Herder se había empeñado en almorzar con un antiguo compañero de hermandad. Siempre que viajaban, aparecía algún viejo colega del Lambda Kappa Omega (o algo por el estilo) con el que había que comer mientras se recordaban batallitas que tenían como escenario las verdes praderas de la Universidad de Brown. Victoria se preguntaba cuántos miembros tendría la dichosa
fraternity
de su marido (cientos, a juzgar por su facilidad para materializarse en cualquier sitio), y si éstos andaban diseminados por el mundo como una secta de pelmas empeñados en recordar su alegre pasado universitario delante de terceros. Porque, claro, para la sesión rememorativa los simpáticos muchachos de Lambdaloquefuera necesitaban público. Así que Victoria se había convertido en una experta en el arte de escuchar con una sonrisa mientras pensaba en sus propios asuntos todo el repertorio de las tontas barrabasadas que un puñado de gamberros hijos de papá perpetraban con el fin de divertirse. Le ayudaba pensar que al menos no estaba sola en el suplicio, pues todos los miembros de la fraternidad que había conocido estaban casados, de forma que entre sus mujeres solía establecerse cierta complicidad resignada que resultaba un consuelo mínimo. Mal de muchos… Pero, en aquella ocasión, las cosas se torcieron. Porque Lauren, la esposa de Frank Wilson, no podía ser, como ella, una simple espectadora del
show
. También era miembro de una fraternidad femenina de Brown —la muy enrollada Alpha Pi—, y había conocido a su marido y al propio Herder en aquella época de desenfreno postadolescente. De modo que Victoria se quedó sola ante el peligro mientras aquellos tres se acordaban de la noche en que habían asaltado la piscina del campus para darse un baño desnudos o de aquel estudiante húngaro que se partió la crisma intentando entrar por un balcón en el cuarto de su novia americana. La conversación no fue más allá del profuso intercambio de anécdotas —la mayoría de ellas ya rememoradas en otras reuniones— y Victoria nunca supo qué demonios estaban haciendo en Madrid los señores Wilson.

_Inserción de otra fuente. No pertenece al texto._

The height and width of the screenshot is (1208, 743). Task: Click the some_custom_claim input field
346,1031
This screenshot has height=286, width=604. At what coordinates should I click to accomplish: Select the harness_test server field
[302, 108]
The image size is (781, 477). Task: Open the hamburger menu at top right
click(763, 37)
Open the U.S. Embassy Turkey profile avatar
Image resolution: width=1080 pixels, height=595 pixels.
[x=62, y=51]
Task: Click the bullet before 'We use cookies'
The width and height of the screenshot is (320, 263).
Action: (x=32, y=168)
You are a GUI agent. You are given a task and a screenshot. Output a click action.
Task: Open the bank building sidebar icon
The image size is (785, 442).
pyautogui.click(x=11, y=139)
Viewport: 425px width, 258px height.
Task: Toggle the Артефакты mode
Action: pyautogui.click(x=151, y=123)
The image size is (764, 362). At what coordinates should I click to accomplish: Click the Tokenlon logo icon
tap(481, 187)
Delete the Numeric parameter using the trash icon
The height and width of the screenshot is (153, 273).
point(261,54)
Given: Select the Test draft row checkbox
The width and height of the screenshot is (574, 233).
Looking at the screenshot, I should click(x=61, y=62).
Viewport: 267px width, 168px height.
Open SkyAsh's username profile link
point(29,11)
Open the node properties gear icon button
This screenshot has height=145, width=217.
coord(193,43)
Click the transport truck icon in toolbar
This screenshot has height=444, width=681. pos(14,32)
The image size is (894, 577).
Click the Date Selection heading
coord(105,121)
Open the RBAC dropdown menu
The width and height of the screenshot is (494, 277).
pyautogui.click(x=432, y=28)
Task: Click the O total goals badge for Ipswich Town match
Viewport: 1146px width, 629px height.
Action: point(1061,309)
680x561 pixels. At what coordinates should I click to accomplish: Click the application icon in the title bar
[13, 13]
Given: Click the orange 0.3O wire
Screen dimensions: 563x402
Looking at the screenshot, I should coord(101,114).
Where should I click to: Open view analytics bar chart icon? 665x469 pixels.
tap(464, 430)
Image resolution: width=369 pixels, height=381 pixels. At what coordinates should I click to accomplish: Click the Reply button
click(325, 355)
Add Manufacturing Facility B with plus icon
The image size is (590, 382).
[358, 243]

Por fortuna, la reunión se disolvió temprano. A las cuatro. Y sin demasiadas contemplaciones, Frank Wilson declaró que tenía que descansar un poco.
—¿Cuándo volvéis a Nueva York?
Herder miró brevemente a Victoria.
—Mañana por la tarde.
Ella se sintió confortada. Así que ya había fecha para el regreso. Se alegró. No le quedaba nada que hacer en Madrid. Sólo ver a Santiago y escuchar lo que tuviera que decirle. Y eso ocurriría en cuestión de una hora. Se despidió de Frank y de su mujer —a él, por cierto, se le empezaban a cerrar los ojos—, y escuchó cómo Herder y Lauren hacían votos por no perder el contacto antes de arrancarse a cantar por lo bajini una bochornosa cancioncita de su época dorada. Frank no les siguió al estribillo. Se había quedado dormido en su cómodo sillón de mimbre y ni siquiera aquella muestra de nostalgia en versión musical fue capaz de despertarlo.
Cuando se bajó del taxi, Victoria pudo sentir en el rostro una ráfaga de calor seco, y aquella sensación sirvió para acentuar su desánimo. Se había dado cuenta de que no tenía ganas de ver a Santiago. Incluso habría preferido regresar junto a los señores Wilson para seguir escuchando historietas de hermandad, siempre y cuando Frank hubiese vuelto ya del mundo de los sueños. Además, le resultaba difícil pensar que ella y Santi tuviesen algo que decirse después de tantos años y de tantas cosas que habían pasado. «Se trata de Jan», le había dicho, pero Victoria pensó que podría ser una argucia para proponer una cita que, en otro caso, ella probablemente no hubiera aceptado.
Habían quedado en una pastelería de la calle Serrano. Fue ella quien propuso el sitio, aduciendo que estaba cerca de su hotel, pero en realidad lo eligió porque se le antojaba un lugar impersonal y vacío de todo significado. El mejor territorio para reencontrarse con un tipo al que había amado desesperadamente durante más tiempo del que quería reconocer.